Have you dreamed of visiting Tibet? Did you see Seven Years in Tibet and imagine what it would like to befriend the Dalai Lama or have your own spiritual awakening? Have you ever imagined exploring the Tibetan High Plateau? Then this guide is for you.
In my own way, I’d dreamed of doing all of that. During this series, I will share my experience traveling on a three-week trip through Tibet to hike around Mount Kailash and also to visit Everest Base camp.
But today, I’ll tell you about Lhasa, the capital of Tibet and the starting point of most journeys to the Tibetan plateau. Lhasa sits at just under 12,000 feet (11,994.75 feet to be exact; or 3656 meters). That means that by most standards, it is high elevation. But in Tibet, Lhasa is where you go to get used to the high elevation before going to even higher elevation!

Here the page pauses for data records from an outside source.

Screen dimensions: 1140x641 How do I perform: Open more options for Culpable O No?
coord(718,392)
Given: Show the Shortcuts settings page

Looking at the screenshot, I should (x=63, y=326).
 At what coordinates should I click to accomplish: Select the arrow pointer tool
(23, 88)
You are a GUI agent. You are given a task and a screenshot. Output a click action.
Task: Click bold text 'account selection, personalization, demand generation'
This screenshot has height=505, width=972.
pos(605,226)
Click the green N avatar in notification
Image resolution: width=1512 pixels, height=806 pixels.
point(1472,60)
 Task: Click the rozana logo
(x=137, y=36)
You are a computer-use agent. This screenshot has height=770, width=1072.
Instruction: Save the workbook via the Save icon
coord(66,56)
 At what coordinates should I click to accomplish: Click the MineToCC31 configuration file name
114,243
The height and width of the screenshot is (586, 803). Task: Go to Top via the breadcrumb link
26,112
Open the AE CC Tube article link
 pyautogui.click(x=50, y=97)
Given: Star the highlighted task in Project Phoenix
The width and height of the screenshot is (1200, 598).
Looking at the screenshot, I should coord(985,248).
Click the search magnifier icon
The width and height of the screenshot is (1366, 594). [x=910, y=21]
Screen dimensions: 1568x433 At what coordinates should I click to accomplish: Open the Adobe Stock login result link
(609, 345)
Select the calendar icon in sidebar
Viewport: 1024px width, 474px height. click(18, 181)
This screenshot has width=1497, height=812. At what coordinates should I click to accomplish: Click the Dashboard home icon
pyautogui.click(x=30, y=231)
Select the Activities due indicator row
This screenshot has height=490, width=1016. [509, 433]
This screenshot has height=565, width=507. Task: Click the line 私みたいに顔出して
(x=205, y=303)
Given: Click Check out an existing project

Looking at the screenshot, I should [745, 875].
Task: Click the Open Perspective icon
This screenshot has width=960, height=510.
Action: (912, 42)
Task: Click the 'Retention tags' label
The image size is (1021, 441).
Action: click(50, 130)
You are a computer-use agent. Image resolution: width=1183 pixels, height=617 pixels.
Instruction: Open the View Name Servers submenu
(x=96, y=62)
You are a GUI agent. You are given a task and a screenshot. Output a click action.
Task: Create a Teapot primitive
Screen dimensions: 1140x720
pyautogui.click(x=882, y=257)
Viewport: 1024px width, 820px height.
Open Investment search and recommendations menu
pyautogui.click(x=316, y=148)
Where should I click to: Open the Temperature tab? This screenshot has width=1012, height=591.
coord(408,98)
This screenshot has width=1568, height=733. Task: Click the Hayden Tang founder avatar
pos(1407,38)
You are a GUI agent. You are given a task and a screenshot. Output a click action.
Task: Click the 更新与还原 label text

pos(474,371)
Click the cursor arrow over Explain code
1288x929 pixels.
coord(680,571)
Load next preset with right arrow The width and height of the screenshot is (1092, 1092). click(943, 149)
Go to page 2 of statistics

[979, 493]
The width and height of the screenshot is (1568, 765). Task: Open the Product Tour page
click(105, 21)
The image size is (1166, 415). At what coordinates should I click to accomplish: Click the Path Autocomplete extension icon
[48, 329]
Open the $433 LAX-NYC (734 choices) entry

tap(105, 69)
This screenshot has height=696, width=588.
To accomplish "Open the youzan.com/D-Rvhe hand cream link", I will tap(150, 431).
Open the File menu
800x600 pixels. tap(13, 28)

When I was in Lhasa, I spent 4 days acclimating and exploring the many beautiful places this city offers. Lhasa was the seat of the Dalai Lama before the Chinese invaded Tibet, so many of the activities in Lhasa still center around the Dalai Lama and Buddhism.
If you are planning a trip to Tibet, you will probably have to go with a guided tour or at least organized through a tour company, as the Chinese government has very strict control over the area. Here are some of the amazing things you can do in Lhasa to get you excited for the trip:
1. Potala Palace
The Potala Palace, also known as the Winter Palace of the Dalai Lama. This exquisite center of spiritual life for Buddhists involves lots of climbing up stairs, which at altitude, you are sure to feel. Take it slow, but not too slow. There is a time limit for how long you are allowed to stay in the Palace.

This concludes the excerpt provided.